A primeira consequência administrativa no caso da pediatra que se recusou a continuar atendendo o filho de uma petista foi a abertura de sindicância pelo Conselho Regional de Medicina do Rio Grande do Sul (Cremers). A tarefa do colegiado é analisar se há indícios de que a conduta da profissional foi equivocada, o que poderá determinar a inauguração de outro processo em que há previsão de punições.
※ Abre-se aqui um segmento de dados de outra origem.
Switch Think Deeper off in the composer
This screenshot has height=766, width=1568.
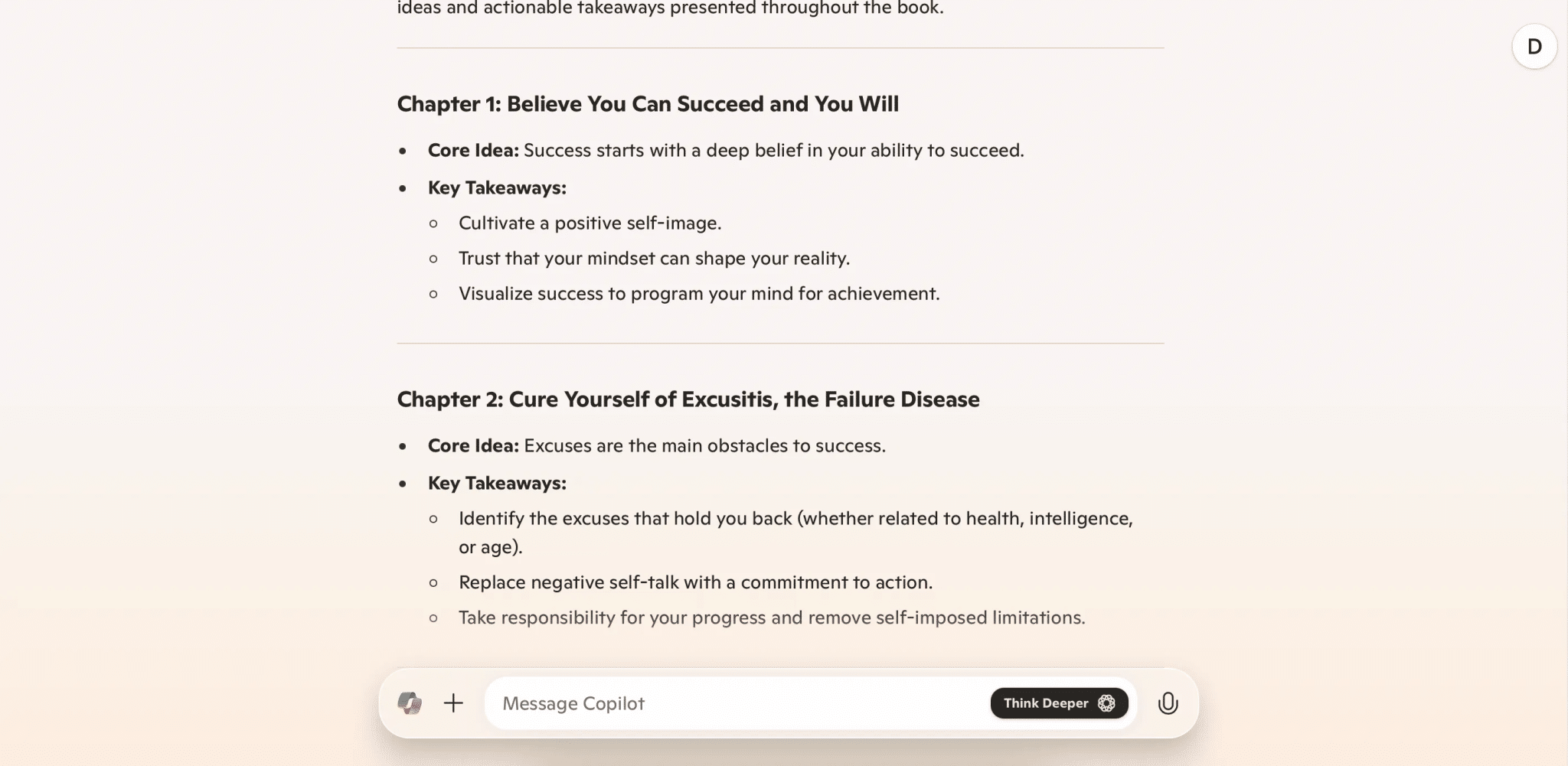click(1059, 702)
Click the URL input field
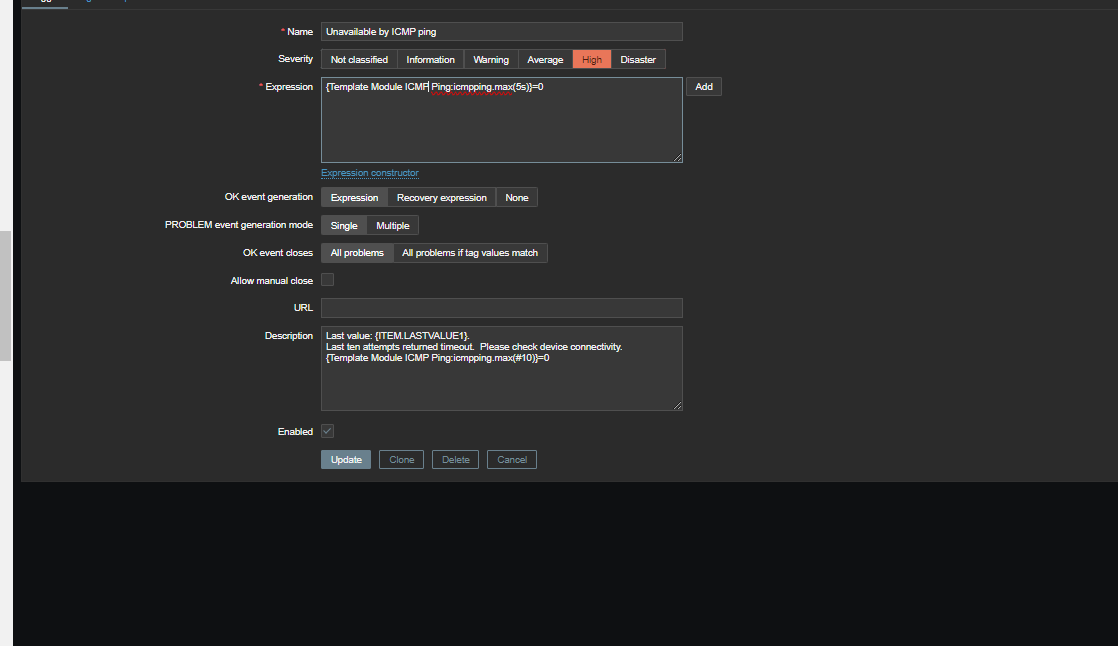 (501, 308)
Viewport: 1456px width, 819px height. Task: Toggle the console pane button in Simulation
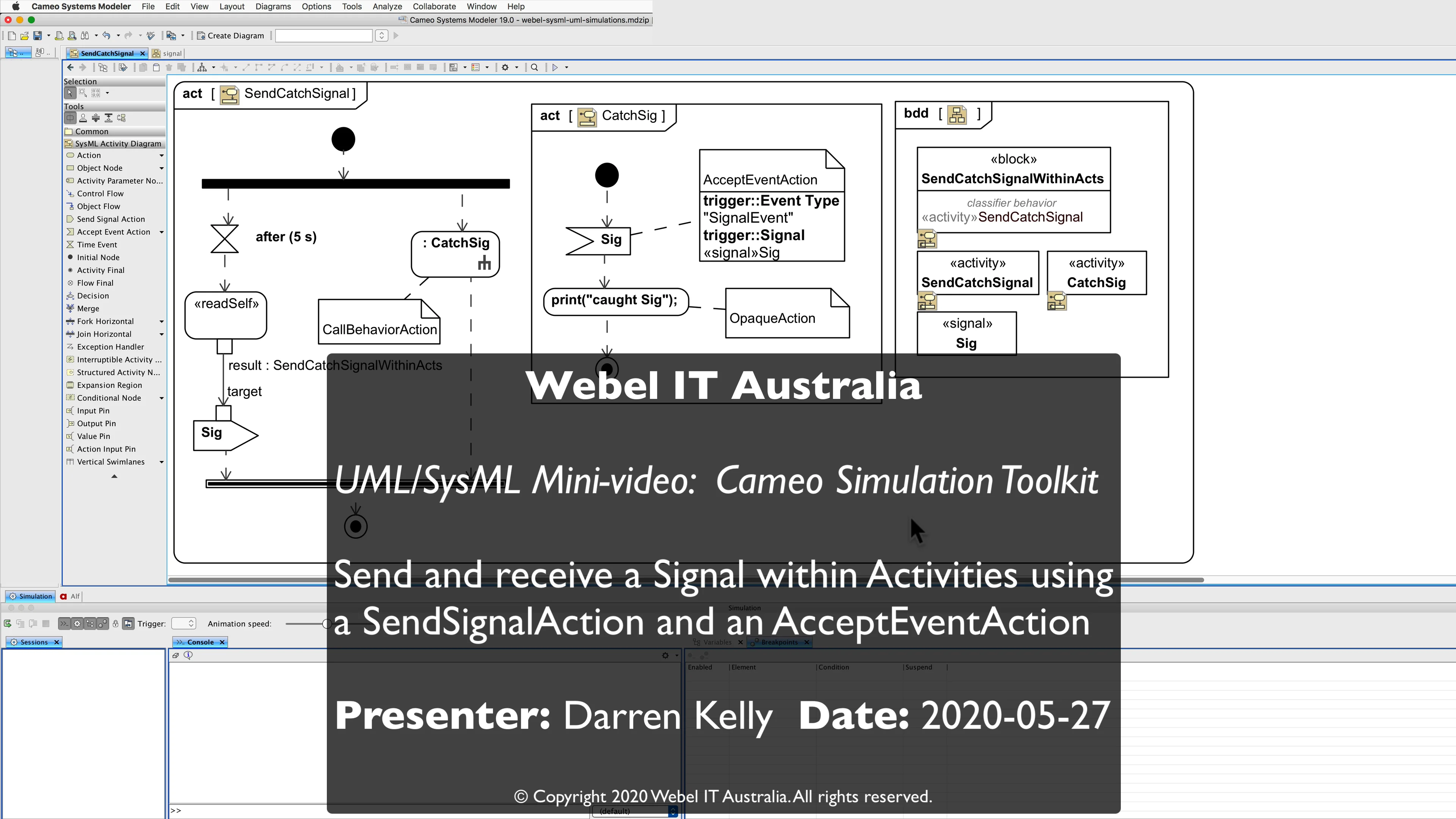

A suplente de vereadora Ariane Leitão (PT) protocolou formalmente uma denúncia no Cremers contra a pediatra Maria Dolores Bressan. A petista afirma que no último dia 17, na data seguinte à divulgação de escuta de uma conversa entre o ex-presidente Lula e a presidente Dilma Rousseff, a profissional enviou mensagem de WhatsApp informando que não iria mais voltar a atender o filho de Ariane, de um ano e um mês, por causa da filiação partidária dela. Em meio ao processo de radicalização política no Brasil, a pediatra alegou estar "profundamente abalada" e "decepcionada", "sem a mínima condição de ser pediatra do teu filho".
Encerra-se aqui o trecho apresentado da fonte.